The key to global pangolin conservation is awareness: both public awareness and creating awareness among law enforcement officials. Both the IUCN Pangolin Specialist Group and the African Pangolin Working Group (APWG) have active media campaigns to raise public awareness. In addition, the APWG and our partner, the Tikki Hywood Trust, are engaging with government and law enforcement officials across African range states to raise awareness about the plight of pangolins, what the relevant laws are in each country, and what can be done to improve the current situation. It is hoped that through these close working relationships pangolins will be afforded better protection and the current, high rate of poaching will be reduced.

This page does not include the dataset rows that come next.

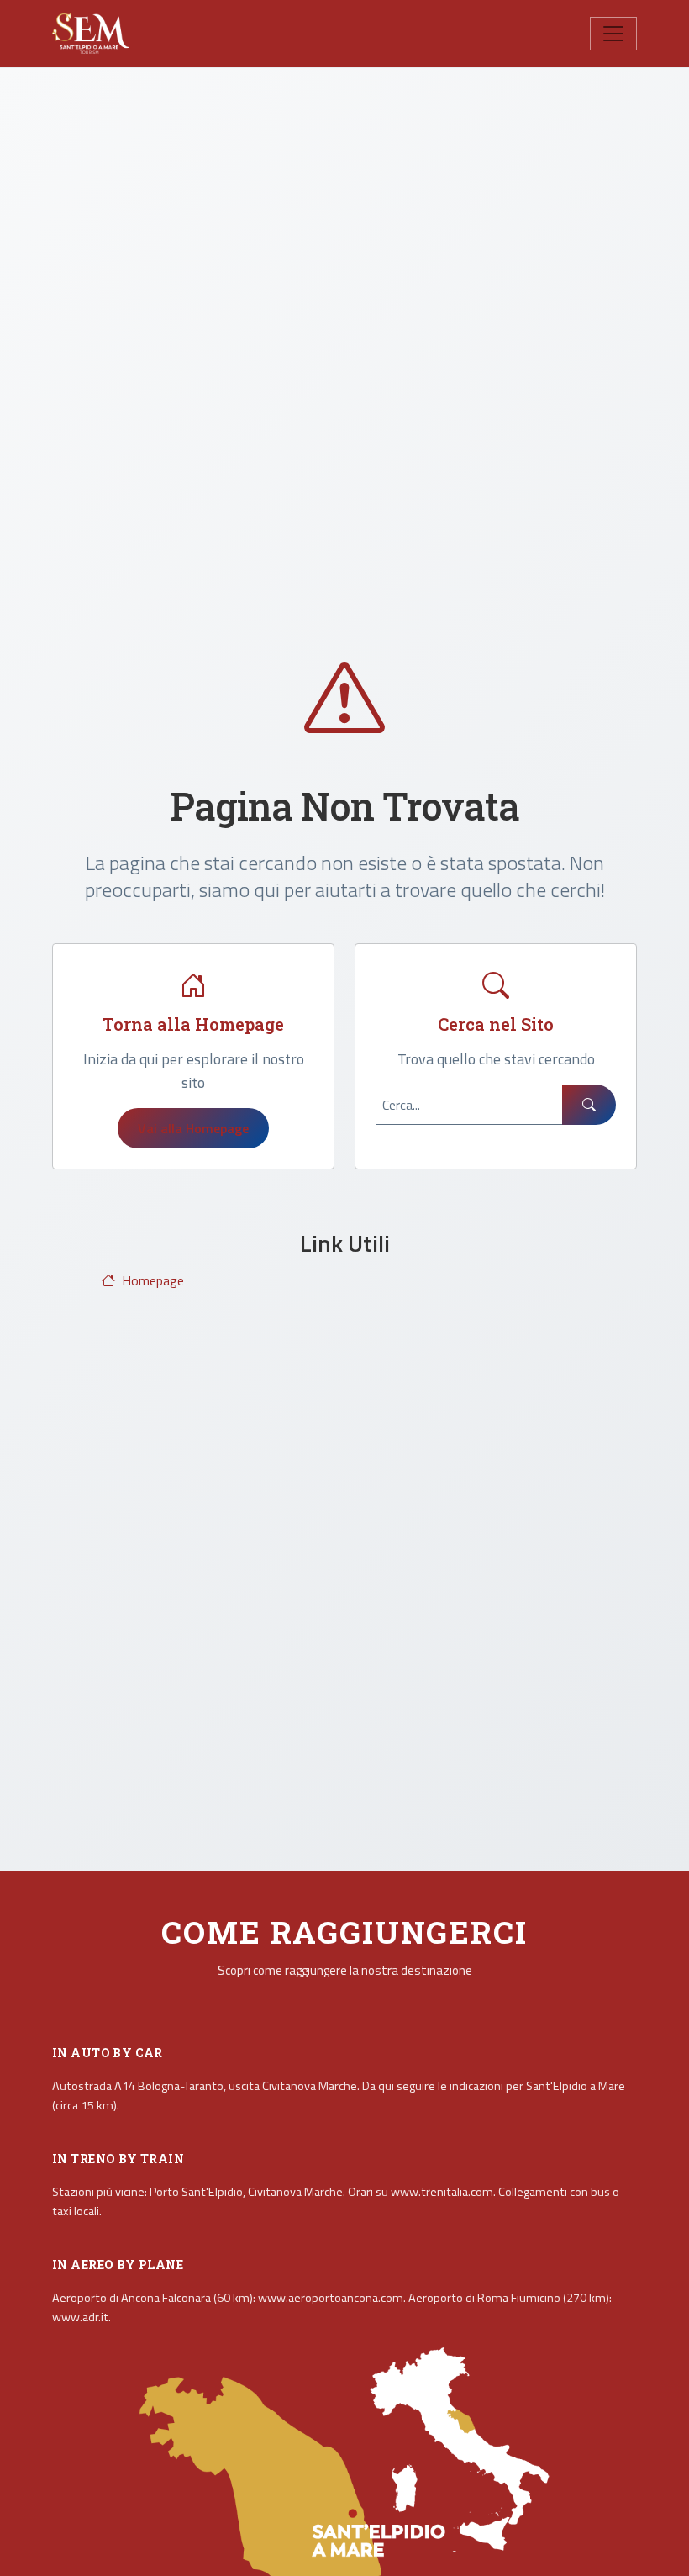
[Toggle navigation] (613, 33)
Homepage (153, 1280)
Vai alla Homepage (193, 1128)
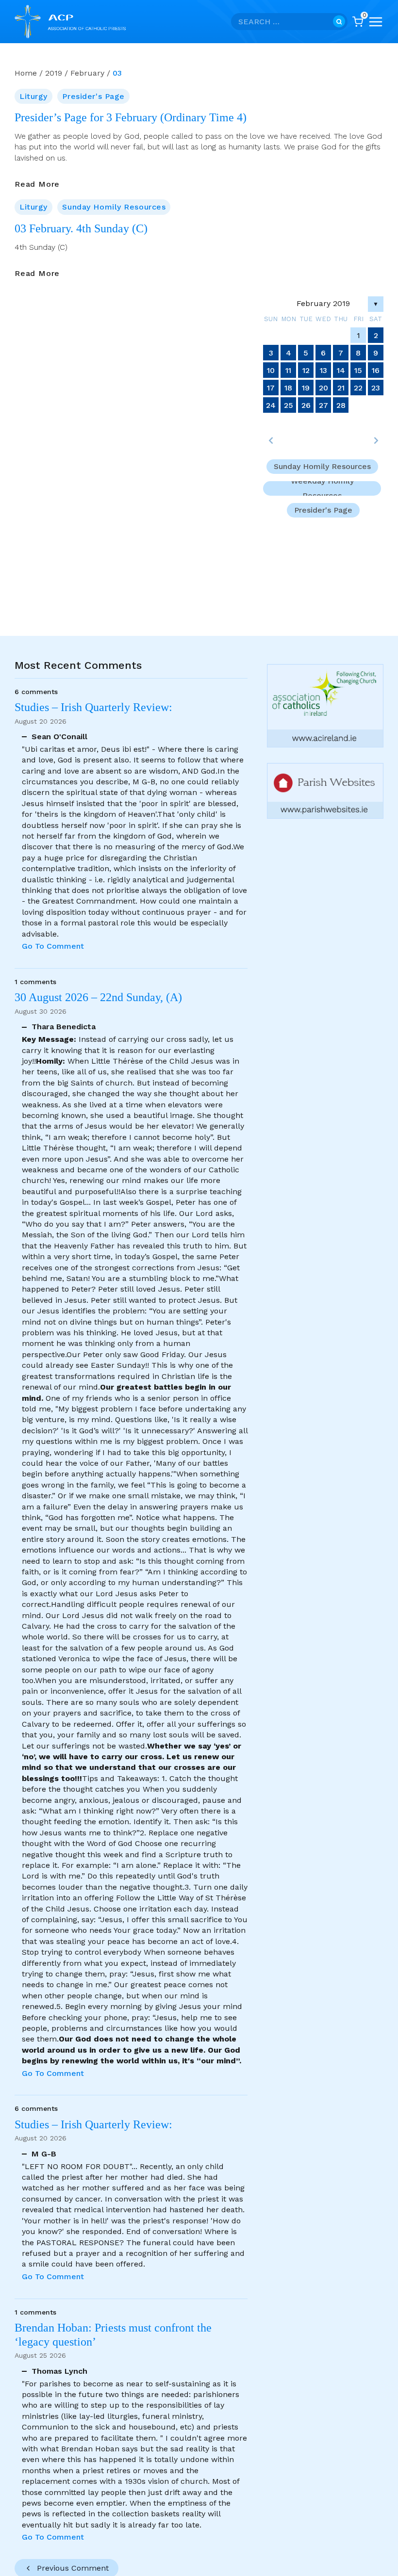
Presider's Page (93, 96)
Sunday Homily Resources (114, 206)
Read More (37, 184)
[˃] (375, 440)
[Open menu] (375, 22)
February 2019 (323, 303)
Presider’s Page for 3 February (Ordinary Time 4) (131, 117)
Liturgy (33, 96)
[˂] (271, 440)
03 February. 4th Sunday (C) (81, 228)
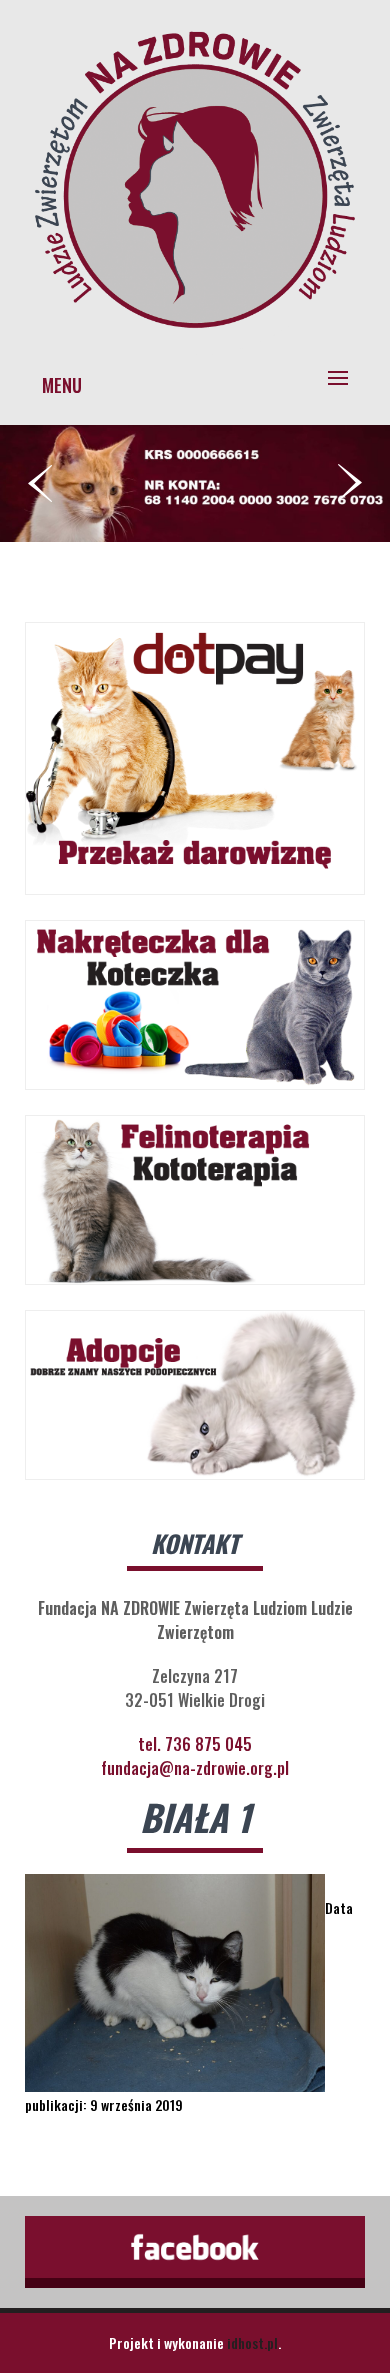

We are at the start of a very exciting time for pangolin research and conservation in Africa as well as globally, and it couldn’t have come sooner. Worldwide, pangolins are facing a multitude of threats and are probably the most traded group of animals at present. A lot has already been achieved, but a lot still remains to be done. Through the actions of the IUCN Pangolin Specialist Group and the APWG, together with our partners, pangolins will have a fighting chance at a future and perhaps one day our descendants will also experience the joy and thrill of chancing upon one of these unique and secretive animals in the wild.